Fred Vargas: "Der Zorn der Einsiedlerin"
Aus dem Französischen von Waltraud Schwarze
Limes-Verlag, München 2018
512 Seiten, 23 Euro
Kommissar Adamsberg entdeckt die Spinnen
In Südfrankreich sterben mehrere Männer, angeblich am Biss der Braunen Einsiedlerspinne. Kommissar Adamsberg ahnt, dass mehr dahinter steckt - und ermittelt wie gewohnt versponnen und eigenwillig in Fred Vargas' wunderbar widersinnigem Universum.
Eigentlich fühlt er sich auf dem isländischen Felsblock in Grímsey ganz wohl, aber dann ereilt Kommissar Jean-Baptiste Adamsberg eine Nachricht aus der französischen Heimat: Seine 27-köpfige Brigade criminelle braucht seine Hilfe bei einem Mordfall, der gar nicht so einfach ist: Eine Frau wurde ermordet, als Täter kommen der Ehemann und der Geliebte infrage. Widerwillig reist Adamsberg zurück nach Paris und beginnt unter den besorgten Blicken seines Stellvertreters Adrien Danglard mit der Aufklärung des Falls.
Aber es ist nicht das Rätsel um die ermordete Frau, das Adamsbergs nebelverhangenen Verstand beschäftigt und Commandant Danglard irritiert. Vielmehr beginnt Adamsberg, sich für Todesfälle zu interessieren, die mit einer Spinne zusammenhängen. Genauer gesagt: der Loxosceles reclusa, der Braunen Einsiedlerspinne. Eine sehr scheue Gattung, die in versteckten Ecken lebt. Aber nun sind an ihrem Gift mehrere Männer gestorben. Der Haken: Damit das Gift der Einsiedlerspinne tötet, muss eine stattliche Anzahl der seltenen Spinnen zur gleichen Zeit zubeißen. Also kommen erste Theorien über Mutationen auf. Doch Adamsberg ahnt, dass mehr an diesen Todesfällen hängt.

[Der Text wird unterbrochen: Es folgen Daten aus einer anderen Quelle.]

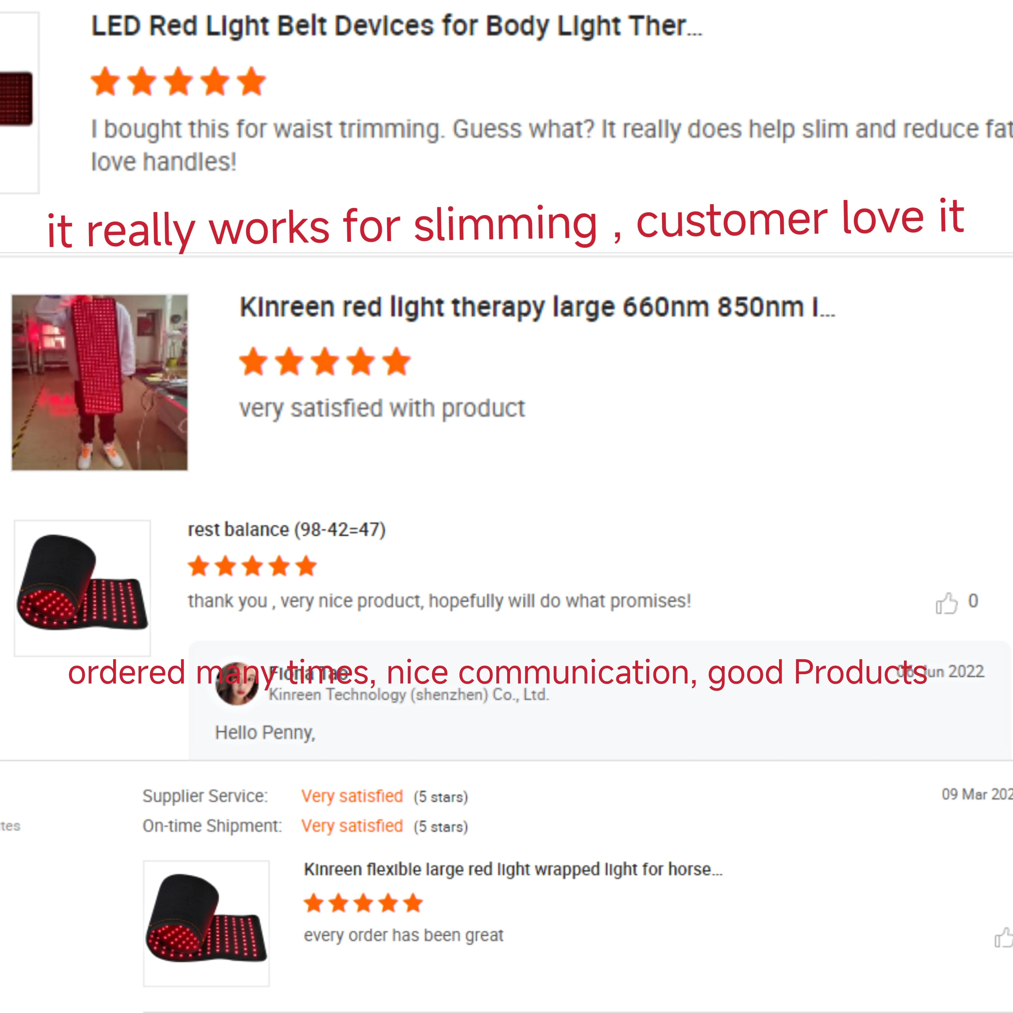Click the like count '0' on the review
The image size is (1013, 1013).
click(x=973, y=601)
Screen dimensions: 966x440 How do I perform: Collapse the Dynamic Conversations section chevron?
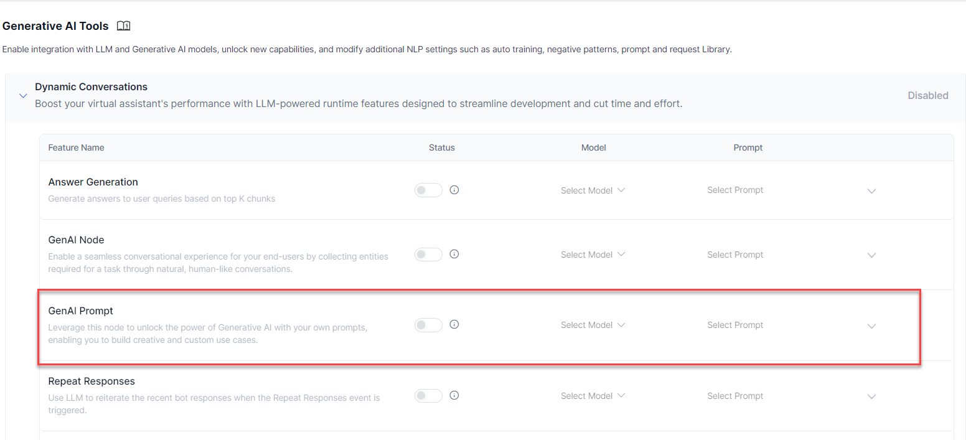tap(23, 96)
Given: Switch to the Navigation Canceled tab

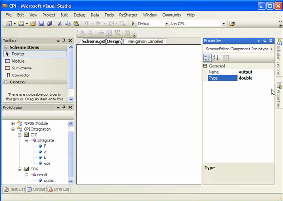Looking at the screenshot, I should (x=145, y=42).

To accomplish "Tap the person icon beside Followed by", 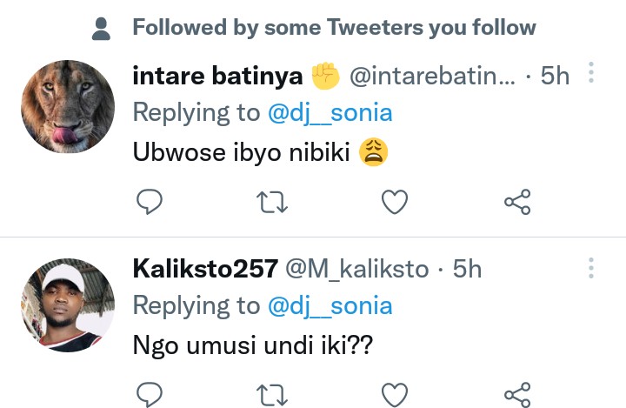I will [x=102, y=29].
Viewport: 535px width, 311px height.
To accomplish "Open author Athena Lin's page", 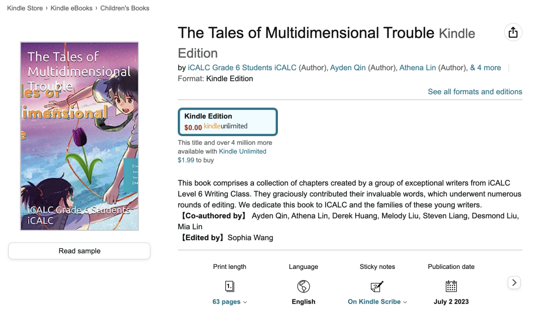I will click(418, 68).
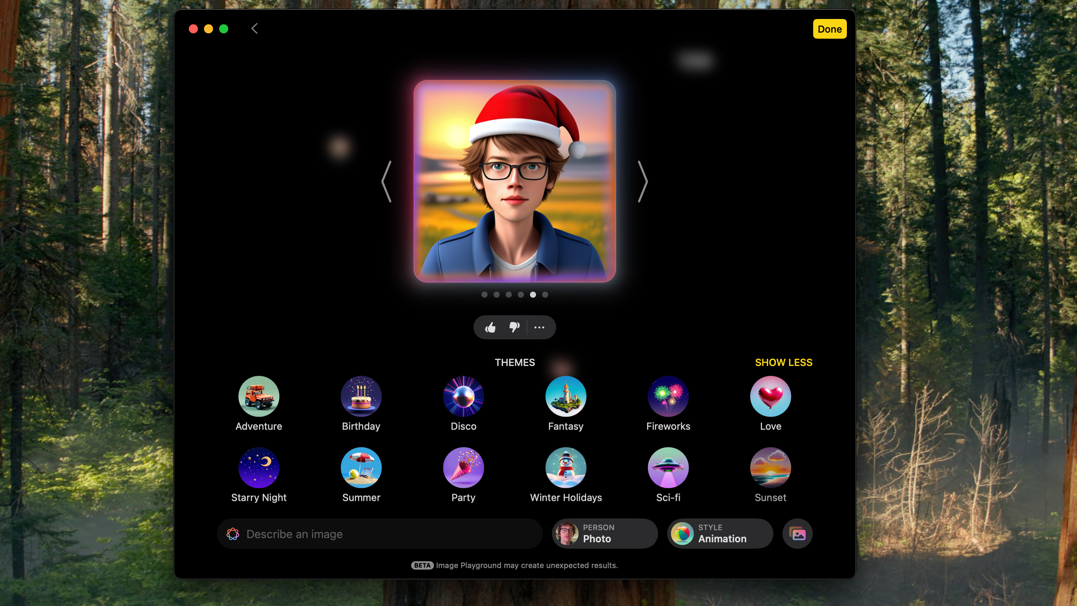Open the Style Animation selector
Image resolution: width=1077 pixels, height=606 pixels.
(x=720, y=534)
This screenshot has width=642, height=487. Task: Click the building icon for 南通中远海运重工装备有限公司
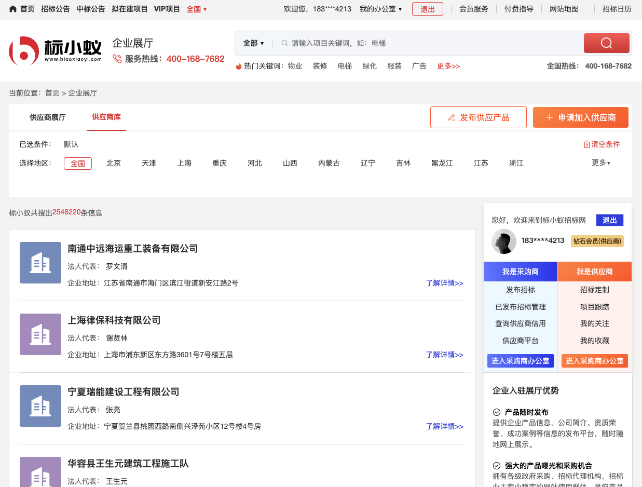point(40,263)
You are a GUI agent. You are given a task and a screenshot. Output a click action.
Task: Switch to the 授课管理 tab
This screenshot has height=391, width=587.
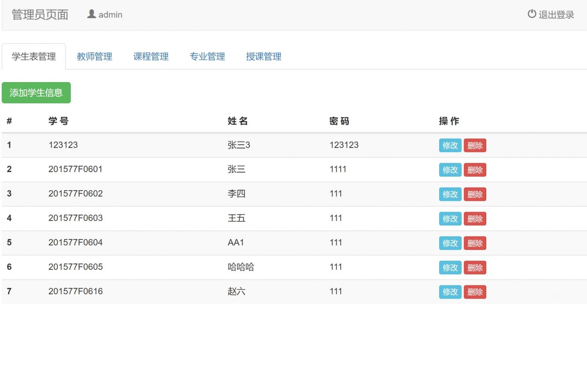click(263, 56)

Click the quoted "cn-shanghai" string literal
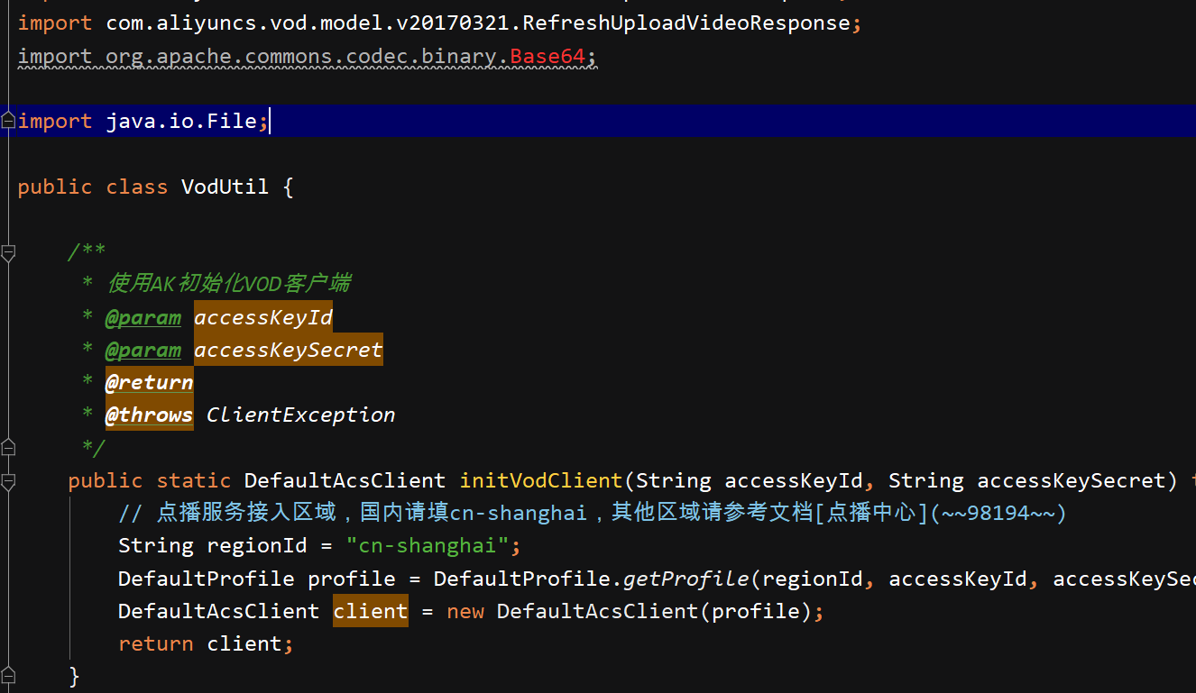click(428, 545)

Ein Kommissar, der ein Wolkenschaufler ist
Seltsame Todesfälle und ein Kommissar, der eher ein Wolkenschaufler denn ein analytischer Mastermind ist, sind die Hauptzutaten von Fred Vargas' erfolgreicher Reihe um Adamsberg und seine Brigade criminelle. Die Tradition des französischen Polizeiromans dient ihr lediglich als Gerüst, ihre Brigade ist eine Ansammlung wundervoller Charaktere, die seit dem ersten Band 1991 stetig gewachsen ist. Deshalb ist jeder neue Band immer auch ein Wiedersehen mit Figuren wie Lieutenant Veyrenc mit den roten Haarsträhnen, der wie Adamsberg aus den Pyrenäen stammt und gelegentlich in Alexandrinern spricht. Oder aber der wundervollen Lieutenant Violette Retancourt, eine starke Frau, von Adamsberg meist als Göttin bezeichnet.

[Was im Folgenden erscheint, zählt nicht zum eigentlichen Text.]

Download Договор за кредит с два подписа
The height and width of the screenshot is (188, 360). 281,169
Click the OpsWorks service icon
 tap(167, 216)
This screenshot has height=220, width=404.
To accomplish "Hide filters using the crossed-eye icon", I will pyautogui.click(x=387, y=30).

So hat sich Vargas in den vergangenen Jahren ein wunderbar widersinniges Universum erschaffen, in dem die Pest in Frankreich wieder ausbrechen oder eine Horde Untoter ihr Unwesen treiben kann. Das ist die zweite wesentliche Zutat eines Vargas-Krimis: Inspiration und ihre Fälle findet die Französin in weniger bekannten Märchen, Sagen und Volksglauben. In diesem Buch steuern die Einsiedlerspinnen Schauer und Grusel bei, dazu kommen aber die Geschichten der menschlichen Einsiedlerinnen, die sich in früheren Zeiten eingemauert haben – aus religiöser Überzeugung, sagen die einen. Aus tiefster Verzweiflung, die anderen.
Wie Wegsehen Gewalt und Ausgrenzung ermöglicht
Hierin liegt das Bestechende an "Der Zorn der Einsiedlerin": Bei aller Wiedersehensfreude, bei allen vertrauten Mustern, aller Skurrilität der Charaktere und allem Fantastischen der Krimihandlung ist dieser Roman in der heutigen Gesellschaft verankert. Vargas vergisst nicht, dass die Frauen, die einst von der Gesellschaft verstoßen wurden, noch heute ausgegrenzt und im Stich gelassen werden. Sie macht darauf aufmerksam, dass seit Jahrhunderten Wegsehen und Schweigen Gewalt und Ausgrenzung ermöglichen.
In den Eigenheiten und Macken der Charaktere, in den Legenden und den Fällen dieses Kriminalromans steckt Traumatisches. Deshalb ist "Der Zorn der Einsiedlerin" noch lange kein realistischer Polizeiroman, er ist eindeutig verankert im Vargaschen Universum. Doch in der Aufklärung des Falls, in dem Schauer und Grusel steckt auch die bittere Erkenntnis, dass sich manches einfach nicht ändert.